Is there a lower bound on space complexity of non-in-place sorting?

Question

There is a well known result stating that any comparison-based sorting algorithm has a time complexity of at least O(n log n). Selection sort and merge sort are two common examples, with time complexity O(n^2) and O(n log n) respectively.

Merge sort is also a non-in place sorting algorithm, much like radix sort (which is not based on comparison).

Intuitively, it would seem that these non-in-place sorting algorithms have a lower bound on space complexity of at least O(n), because by definition they memorize at least parts of the original data structure.

Indeed, the main non-in-place sorting algorithms I know (merge sort, bucket sort, radix sort) have a space complexity of O(n) or greater.

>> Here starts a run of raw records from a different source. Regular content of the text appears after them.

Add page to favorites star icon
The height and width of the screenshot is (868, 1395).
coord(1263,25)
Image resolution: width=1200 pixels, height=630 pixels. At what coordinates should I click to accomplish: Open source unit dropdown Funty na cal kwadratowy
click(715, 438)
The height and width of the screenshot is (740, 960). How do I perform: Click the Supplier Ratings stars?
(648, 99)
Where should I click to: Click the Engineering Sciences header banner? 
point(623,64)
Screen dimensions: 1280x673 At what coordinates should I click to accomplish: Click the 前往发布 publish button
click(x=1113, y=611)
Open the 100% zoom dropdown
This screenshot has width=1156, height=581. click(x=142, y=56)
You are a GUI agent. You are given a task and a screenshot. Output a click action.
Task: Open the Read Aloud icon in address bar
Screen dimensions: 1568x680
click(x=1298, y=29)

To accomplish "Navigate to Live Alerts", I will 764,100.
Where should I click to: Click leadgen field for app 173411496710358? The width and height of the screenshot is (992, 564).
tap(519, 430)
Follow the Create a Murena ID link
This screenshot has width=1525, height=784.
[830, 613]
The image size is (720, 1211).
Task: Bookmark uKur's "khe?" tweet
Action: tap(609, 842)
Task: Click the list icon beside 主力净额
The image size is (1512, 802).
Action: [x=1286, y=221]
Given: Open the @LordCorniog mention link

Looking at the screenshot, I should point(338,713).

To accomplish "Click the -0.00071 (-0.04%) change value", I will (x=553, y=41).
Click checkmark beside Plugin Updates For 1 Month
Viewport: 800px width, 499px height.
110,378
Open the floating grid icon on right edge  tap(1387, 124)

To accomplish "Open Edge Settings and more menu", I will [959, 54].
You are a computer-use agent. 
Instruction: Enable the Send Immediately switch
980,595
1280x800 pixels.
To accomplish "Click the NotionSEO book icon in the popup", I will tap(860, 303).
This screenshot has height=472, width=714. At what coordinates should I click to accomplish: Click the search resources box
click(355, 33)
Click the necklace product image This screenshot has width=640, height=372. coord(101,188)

However, it is possible that some sorting algorithm is not in place but manages to keep the space complexity of O(n), for example reaching O(log n).

Is there a known lower bound on space complexity of these non-in-place algorithms?

Answer 1

You might be interested in external sorting, which can be viewed as loosely related to the study of sorting algorithms where the space complexity is much less than $O(n)$. In particular, we assume there is some external storage that does not count against the storage cost, which we can read and write but each read/write is very slow, and some internal storage that is fast, but counts against the storage complexity.

Answer 2

Assume you implemented a sort that takes f(n) extra space. Now take an array of n items, sort the first half using f(n/2) space, sort the second half, and merge both. You start by using f(n/2) items, then as you merge more free space is created either in the merge area or at the start of the second half of the array.

Now you have a method taking f(n/2) space, you use that to create another one wit f(n/4) space. Then find out where the limit is because you will have some overhead.